Google has swapped in the word "Palestine" for "Palestinian Territories" on its search site for the area, prompting comments from both sides of the Israeli-Palestinian conflict.

The word appears directly beneath the Google logo and above the search field on the site's home page, www.google.ps, and the change follows a vote by the United Nations' General Assembly late last year to grant Palestine the status of "non-member observer state."

"We're changing the name 'Palestinian Territories' to 'Palestine' across our products," Google spokesman Nathan Tyler told the BBC on Friday, in a statement. "We consult a number of sources and authorities when naming countries.

The change in terminology on the google.ps home page doesn't seem to be reflected on Google Maps. As of this writing, a search -- using google.ps (from a U.S.-based PC) -- for "google maps palestine" or "palestine map" brings up a Google Maps detail labeled "Palestinian Territories." Screenshot by CNET

"In this case, we are following the lead of the UN, Icann [the Internet Corporation for Assigned Names and Numbers], ISO [International Organization for Standardization], and other international organizations."

The move was received favorably by the Palestinian Authority, according to the BBC, which quoted Sabri Saidam, an advisor to Palestinian President Mahmoud Abbas, as saying that Google's decision would prompt others to "join in and give the right definition and name for Palestine."

"Most of the traffic that happens now happens in the virtual world and this means putting Palestine on the virtual map as well as on the geographic maps," Saidam told the news agency.

Saidam also said he'd like to see the change reflected in Google Maps. He was quoted in various reports as saying, "We hope Google maps will also show the fact that Palestinian land has been stolen from Israel's colonization." But Google doesn't seem to have gone that far. As of this writing, a search -- using www.google.ps (from a U.S.-based PC) -- for "google maps palestine" or "palestine map" brings up a Google Maps detail labeled "Palestinian Territories."

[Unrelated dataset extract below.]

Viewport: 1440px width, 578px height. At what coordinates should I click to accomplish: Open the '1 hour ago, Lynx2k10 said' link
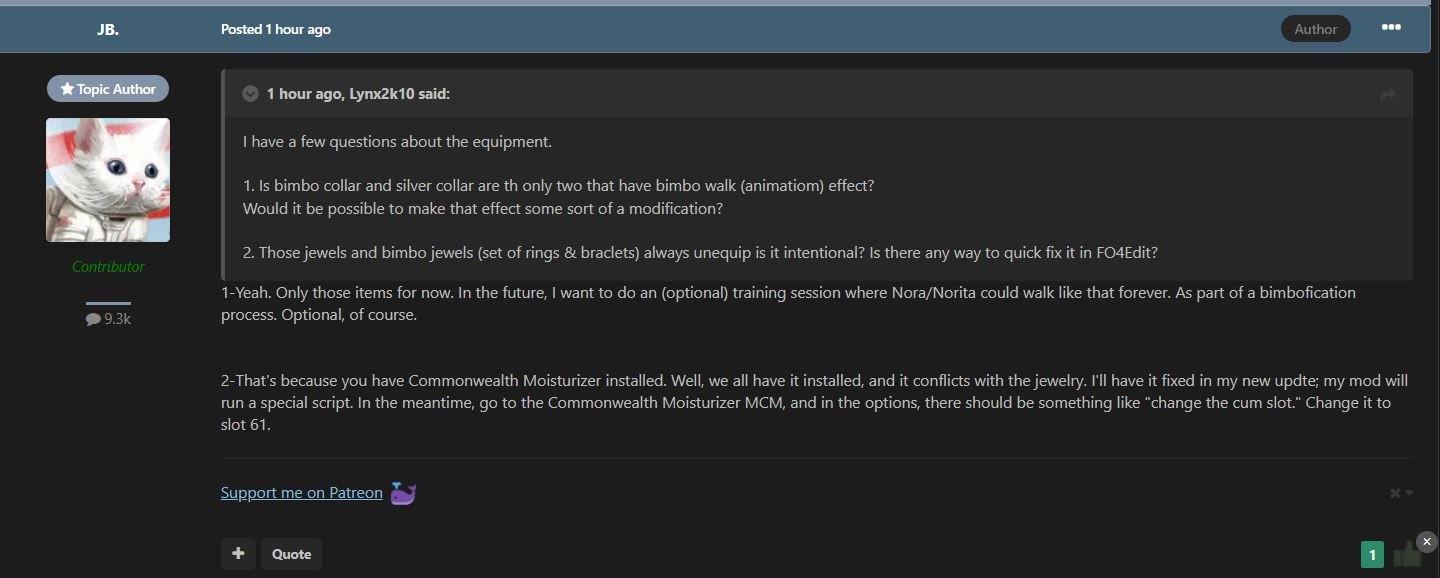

Not surprisingly, Israeli officials see the situation differently than Saidam.

"Google is not a diplomatic entity, which begs the question why are they getting involved in international politics and on the controversial side," Yigal Palmor, a representative for Israel's foreign ministry, told the Associated Press.

Israel was one of 9 nations, including the U.S., that voted against 138 other U.N. countries on the question of granting "non-member observer state" status to Palestine.